The new scheme included new passing places on the proposed lorry route and the additional use of stop-go boards and banksmen to control vehicle movements. The company also dropped plans for a traffic regulation order to take control of the local road network when it wanted to bring in vehicles.
The revisions were added as an emergency item to today’s planning board meeting at Rotherham Town Hall.
The council’s highway officer, Ian Ferguson, told the meeting:
“Taking this package of measures, together with the temporary nature of the works, I have no choice but to withdraw my objection on road safety grounds.”
The board was recommended to drop its opposition to the scheme on highway safety grounds at the inquiry which begins on Tuesday (24 April 2018).
But members voted by eight to three to maintain their traffic objections.
The local councillor, Dominic Beck, described it as “shameful” that INEOS had not sent a representative to the meeting.
INEOS had said the proposals would provide a long-lasting community benefit. But Cllr Beck said:
“No it won’t. The local community don’t want more passing places because what’s going to happen for these passing places to be implemented is for ancient hedgerows, local habitats and local ecology to be depleted even further.
“The local community does not need more passing places that will be retained after the drilling has taken place. To call it a betterment is just a sop.”
He said the new measures assumed the banksmen and stop-go boards would be in place when needed. “It’s just not good enough”, he said, adding:
“I hope the inspector will see this as a desperate attempt to try to develop Harthill for hydraulic fracturing at the site that is being considered. I think it is shameful.”
The meeting also heard from Harthill Against Fracking and Friends of the Earth, who had both opposed the original proposals.
Deborah Gibson, of Harthill Against Fracking, said:
“To the community, this sounds like a desk-top discussion. We have to live with this. The changes that appellant has made make no difference to the quality of life and the usability of the roads.”
Richard Dyer, of Friends of the Earth, said:
“There is good reason to be sceptical that any planning conditions would be adhered to. It is not uncommon that conditions entered into by local authorities in good faith with the best intentions are simply ignored in practice.”
One board member, Cllr Jennifer Whysall, INEOS accused the company of treating the authority with contempt. “It is despicable, desperation”, she said.
She described the proposals as “haphazard” and an “Elastoplast”. She said the proposed passing places would be “very dangerous for a lot of people”.
Cllr Jenny Andrews said of the new scheme:
“It highlights the unsuitability of the road if they have to put in all these passing places.”
Cllr Bob Walsh was the only board member to speak in favour of the scheme. He said:
“It just about works. Because it is temporary, I don’t think we can sustain it as an objection.”
The planning board agreed that Mr Ferguson would represent their views at the inquiry. It is expected that the inquiry inspector will deal with the issue at the opening and that an adjournment is possible.

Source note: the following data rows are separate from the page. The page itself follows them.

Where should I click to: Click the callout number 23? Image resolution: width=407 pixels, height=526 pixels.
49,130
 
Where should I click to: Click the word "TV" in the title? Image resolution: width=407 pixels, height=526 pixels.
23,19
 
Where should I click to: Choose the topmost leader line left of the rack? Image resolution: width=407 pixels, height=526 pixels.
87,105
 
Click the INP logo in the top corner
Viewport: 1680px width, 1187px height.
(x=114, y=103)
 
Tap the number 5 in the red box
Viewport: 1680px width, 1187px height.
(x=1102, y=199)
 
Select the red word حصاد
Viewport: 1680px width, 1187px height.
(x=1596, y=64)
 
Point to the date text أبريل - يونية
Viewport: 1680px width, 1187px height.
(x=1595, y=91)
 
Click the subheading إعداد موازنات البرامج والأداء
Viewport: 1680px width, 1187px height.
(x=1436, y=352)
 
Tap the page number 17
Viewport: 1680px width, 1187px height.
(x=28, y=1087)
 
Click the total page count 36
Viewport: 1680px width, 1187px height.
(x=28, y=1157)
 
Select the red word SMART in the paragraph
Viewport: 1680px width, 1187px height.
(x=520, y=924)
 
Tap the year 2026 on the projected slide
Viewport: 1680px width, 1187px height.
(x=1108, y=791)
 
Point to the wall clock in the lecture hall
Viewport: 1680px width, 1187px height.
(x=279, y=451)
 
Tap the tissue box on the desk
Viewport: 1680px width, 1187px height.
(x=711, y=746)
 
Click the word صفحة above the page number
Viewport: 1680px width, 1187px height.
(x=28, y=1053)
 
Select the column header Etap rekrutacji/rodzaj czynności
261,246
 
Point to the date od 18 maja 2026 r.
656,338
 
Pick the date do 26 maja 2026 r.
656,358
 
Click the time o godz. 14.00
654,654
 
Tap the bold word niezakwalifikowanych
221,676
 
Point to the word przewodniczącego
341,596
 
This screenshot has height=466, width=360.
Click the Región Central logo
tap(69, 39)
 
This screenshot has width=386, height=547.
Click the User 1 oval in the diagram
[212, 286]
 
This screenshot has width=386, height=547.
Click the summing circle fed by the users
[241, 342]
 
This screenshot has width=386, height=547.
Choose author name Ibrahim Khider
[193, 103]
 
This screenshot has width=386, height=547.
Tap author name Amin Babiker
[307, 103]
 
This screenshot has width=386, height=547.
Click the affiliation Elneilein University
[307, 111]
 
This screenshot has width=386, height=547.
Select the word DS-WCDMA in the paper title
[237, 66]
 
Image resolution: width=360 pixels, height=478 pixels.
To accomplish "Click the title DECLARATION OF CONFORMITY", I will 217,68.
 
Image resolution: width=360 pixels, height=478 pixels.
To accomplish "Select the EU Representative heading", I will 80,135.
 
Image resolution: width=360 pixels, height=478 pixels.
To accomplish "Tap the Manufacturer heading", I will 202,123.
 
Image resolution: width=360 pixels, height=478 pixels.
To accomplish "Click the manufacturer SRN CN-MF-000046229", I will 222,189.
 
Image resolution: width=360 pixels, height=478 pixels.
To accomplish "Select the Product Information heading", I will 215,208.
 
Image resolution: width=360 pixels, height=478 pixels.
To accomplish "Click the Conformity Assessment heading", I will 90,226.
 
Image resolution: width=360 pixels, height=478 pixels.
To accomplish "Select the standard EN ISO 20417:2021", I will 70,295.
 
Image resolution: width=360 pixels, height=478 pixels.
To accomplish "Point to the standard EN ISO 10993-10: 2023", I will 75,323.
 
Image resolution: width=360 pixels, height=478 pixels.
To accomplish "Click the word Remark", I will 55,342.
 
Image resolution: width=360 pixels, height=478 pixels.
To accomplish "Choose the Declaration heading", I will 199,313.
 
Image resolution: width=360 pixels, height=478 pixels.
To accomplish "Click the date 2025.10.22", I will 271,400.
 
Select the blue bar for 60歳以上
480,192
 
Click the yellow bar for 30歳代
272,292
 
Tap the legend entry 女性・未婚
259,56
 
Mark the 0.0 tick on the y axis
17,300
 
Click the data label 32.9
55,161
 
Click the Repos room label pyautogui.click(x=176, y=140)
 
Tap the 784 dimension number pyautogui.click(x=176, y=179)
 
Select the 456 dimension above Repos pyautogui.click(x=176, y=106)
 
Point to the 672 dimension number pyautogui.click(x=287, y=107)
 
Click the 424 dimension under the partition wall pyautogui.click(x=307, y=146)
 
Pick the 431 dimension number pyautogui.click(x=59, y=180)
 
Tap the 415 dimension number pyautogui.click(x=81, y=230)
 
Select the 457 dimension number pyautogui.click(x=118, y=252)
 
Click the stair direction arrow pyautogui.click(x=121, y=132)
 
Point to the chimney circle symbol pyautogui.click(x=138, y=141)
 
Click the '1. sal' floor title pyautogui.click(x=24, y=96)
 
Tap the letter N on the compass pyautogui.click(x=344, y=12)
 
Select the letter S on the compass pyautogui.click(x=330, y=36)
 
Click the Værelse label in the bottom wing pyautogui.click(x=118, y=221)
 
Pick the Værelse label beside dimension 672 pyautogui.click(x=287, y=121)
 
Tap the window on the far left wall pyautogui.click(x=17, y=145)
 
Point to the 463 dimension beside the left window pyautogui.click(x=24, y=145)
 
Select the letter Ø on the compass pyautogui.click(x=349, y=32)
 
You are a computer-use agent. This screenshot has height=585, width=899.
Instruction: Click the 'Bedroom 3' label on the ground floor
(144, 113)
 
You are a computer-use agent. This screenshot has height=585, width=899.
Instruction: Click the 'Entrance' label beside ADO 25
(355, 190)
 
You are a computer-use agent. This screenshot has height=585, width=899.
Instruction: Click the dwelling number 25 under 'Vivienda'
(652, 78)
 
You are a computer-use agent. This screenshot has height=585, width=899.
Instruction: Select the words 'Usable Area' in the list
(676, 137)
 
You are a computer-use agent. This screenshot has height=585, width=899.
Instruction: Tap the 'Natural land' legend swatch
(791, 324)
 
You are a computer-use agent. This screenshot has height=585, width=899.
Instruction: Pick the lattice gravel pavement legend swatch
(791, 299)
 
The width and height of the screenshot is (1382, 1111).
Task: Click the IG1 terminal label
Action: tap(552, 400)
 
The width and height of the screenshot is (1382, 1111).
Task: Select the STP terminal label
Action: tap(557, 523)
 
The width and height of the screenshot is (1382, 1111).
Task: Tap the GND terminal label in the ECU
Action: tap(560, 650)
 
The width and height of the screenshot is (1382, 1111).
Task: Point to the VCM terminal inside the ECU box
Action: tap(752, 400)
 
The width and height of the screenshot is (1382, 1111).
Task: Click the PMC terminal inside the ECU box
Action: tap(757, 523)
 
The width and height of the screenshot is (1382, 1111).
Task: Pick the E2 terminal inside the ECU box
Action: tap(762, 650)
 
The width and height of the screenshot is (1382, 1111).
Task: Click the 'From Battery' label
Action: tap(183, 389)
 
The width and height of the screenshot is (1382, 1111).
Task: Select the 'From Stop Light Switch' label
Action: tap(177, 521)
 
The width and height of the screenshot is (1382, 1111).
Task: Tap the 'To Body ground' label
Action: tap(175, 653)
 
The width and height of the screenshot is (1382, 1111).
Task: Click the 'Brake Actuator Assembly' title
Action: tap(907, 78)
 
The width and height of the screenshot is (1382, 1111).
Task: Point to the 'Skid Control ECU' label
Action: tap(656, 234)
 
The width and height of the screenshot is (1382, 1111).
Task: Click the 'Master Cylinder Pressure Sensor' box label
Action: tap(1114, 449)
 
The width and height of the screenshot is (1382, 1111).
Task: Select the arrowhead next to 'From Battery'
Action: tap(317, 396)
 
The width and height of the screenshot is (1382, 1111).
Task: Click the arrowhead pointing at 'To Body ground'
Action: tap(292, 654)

The inquiry is likely to hear from INEOS, Harthill Against Fracking, and local residents, as well as Rotherham Council.
After the meeting, Friends of the Earth said:
“Well done Rotherham Council for again standing up to INEOS, the majority of Councillors, quite rightly, were unconvinced by INEOS’ last minute, sticking plaster solutions to the major traffic impacts that this test drill will impose on Harthill. We look forward to supporting the Council’s position at the Public Inquiry into INEOS’ plans starting on Tues 24th April”.